Learning Objectives:
- Exploit and defend wireless communications using SDR with USRP B210 and GNU Radio.
- Conduct API security assessments including authentication bypass and parameter tampering.
- Perform cloud hardening on AWS and Azure with real‑world IAM and storage misconfiguration tests.
You Should Know:
- Getting Started with Software Defined Radio (SDR) Using USRP B210
SDR shifts signal processing from hardware to software, enabling you to analyse, intercept, or spoof RF communications. The USRP B210 provides 70 MHz–6 GHz coverage with 56 MHz of bandwidth – ideal for both red‑team reconnaissance and blue‑team monitoring.
Step‑by‑step guide:
1. Install dependencies (Linux – Ubuntu 22.04):
sudo apt update && sudo apt install -y gnuradio gnuradio-dev uhd-host uhd-tools sudo uhd_images_downloader
2. Verify USRP connection:
uhd_find_devices Example output: Serial: 30C5B22, Product: B210
3. Capture FM radio as a baseline:
- Launch GNU Radio Companion: `gnuradio-companion`
– Build a flow graph: `UHD: USRP Source` → `WBFM Receive` → `Audio Sink`
– Set centre frequency = 98.1e6 (local FM station), gain = 40, sample rate = 1e6.

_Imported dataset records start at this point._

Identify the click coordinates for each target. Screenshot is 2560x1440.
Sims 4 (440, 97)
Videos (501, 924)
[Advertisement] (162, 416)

4. Capture and analyse raw IQ data:
uhd_rx_cfile -f 2.45e9 -r 1e6 -g 20 -N 10000000 iq_samples.bin
View spectrum using Python
python3 -c "import numpy as np; import matplotlib.pyplot as plt; iq=np.fromfile('iq_samples.bin', dtype=np.complex64); plt.psd(iq, Fs=1e6); plt.show()"
How to use this: Use SDR to detect rogue access points (2.4 GHz band), capture IoT device telemetry, or replay authenticated signals after implementing time‑based anti‑replay protections.
2. API Security Testing: From Recon to Exploitation
Modern APIs expose massive attack surfaces – broken object level authorisation (BOLA) and excessive data exposure remain top OWASP API risks. Attackers use automated fuzzing to find parameter tampering points.
Step‑by‑step guide:
1. Recon with `curl` and `jq`:
curl -X GET "https://api.example.com/v1/users/123" -H "Authorization: Bearer $TOKEN" | jq '.' Test IDOR by changing user ID curl -X GET "https://api.example.com/v1/users/124"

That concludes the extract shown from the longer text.